> **PROBLEM DESCRIPTION**
Copy out each of the following entries, keeping every line identical to the original.
*** DATA SUPPLIED ***
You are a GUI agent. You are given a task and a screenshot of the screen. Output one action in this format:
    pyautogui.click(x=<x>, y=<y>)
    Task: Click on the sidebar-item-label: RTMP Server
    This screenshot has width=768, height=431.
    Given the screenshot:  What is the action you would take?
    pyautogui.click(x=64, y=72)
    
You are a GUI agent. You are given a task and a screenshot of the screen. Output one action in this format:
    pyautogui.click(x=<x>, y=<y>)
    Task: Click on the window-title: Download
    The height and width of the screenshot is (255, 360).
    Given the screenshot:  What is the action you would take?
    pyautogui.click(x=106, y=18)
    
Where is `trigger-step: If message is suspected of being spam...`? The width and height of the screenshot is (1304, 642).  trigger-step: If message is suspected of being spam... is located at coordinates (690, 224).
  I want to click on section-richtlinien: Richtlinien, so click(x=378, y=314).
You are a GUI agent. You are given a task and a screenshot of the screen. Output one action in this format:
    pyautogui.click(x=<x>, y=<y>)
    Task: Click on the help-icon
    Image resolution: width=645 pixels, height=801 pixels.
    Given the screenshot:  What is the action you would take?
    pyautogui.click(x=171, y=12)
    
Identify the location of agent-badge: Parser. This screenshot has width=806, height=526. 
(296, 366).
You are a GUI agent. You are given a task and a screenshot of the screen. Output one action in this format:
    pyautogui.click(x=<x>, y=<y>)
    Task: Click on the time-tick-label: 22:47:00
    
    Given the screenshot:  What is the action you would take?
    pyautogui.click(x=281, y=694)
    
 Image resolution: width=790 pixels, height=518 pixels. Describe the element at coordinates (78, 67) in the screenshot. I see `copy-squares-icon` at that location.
*** End of DATA SUPPLIED ***
> **EXERCISE ANSWER**
You are a GUI agent. You are given a task and a screenshot of the screen. Output one action in this format:
    pyautogui.click(x=<x>, y=<y>)
    Task: Click on the sidebar-item-label: RTMP Server
    This screenshot has width=768, height=431.
    Given the screenshot:  What is the action you would take?
    pyautogui.click(x=64, y=72)
    
You are a GUI agent. You are given a task and a screenshot of the screen. Output one action in this format:
    pyautogui.click(x=<x>, y=<y>)
    Task: Click on the window-title: Download
    The height and width of the screenshot is (255, 360).
    Given the screenshot:  What is the action you would take?
    pyautogui.click(x=106, y=18)
    
Where is `trigger-step: If message is suspected of being spam...`? The width and height of the screenshot is (1304, 642).  trigger-step: If message is suspected of being spam... is located at coordinates (690, 224).
  I want to click on section-richtlinien: Richtlinien, so click(x=378, y=314).
You are a GUI agent. You are given a task and a screenshot of the screen. Output one action in this format:
    pyautogui.click(x=<x>, y=<y>)
    Task: Click on the help-icon
    Image resolution: width=645 pixels, height=801 pixels.
    Given the screenshot:  What is the action you would take?
    pyautogui.click(x=171, y=12)
    
Identify the location of agent-badge: Parser. This screenshot has width=806, height=526. 
(296, 366).
You are a GUI agent. You are given a task and a screenshot of the screen. Output one action in this format:
    pyautogui.click(x=<x>, y=<y>)
    Task: Click on the time-tick-label: 22:47:00
    
    Given the screenshot:  What is the action you would take?
    pyautogui.click(x=281, y=694)
    
 Image resolution: width=790 pixels, height=518 pixels. Describe the element at coordinates (78, 67) in the screenshot. I see `copy-squares-icon` at that location.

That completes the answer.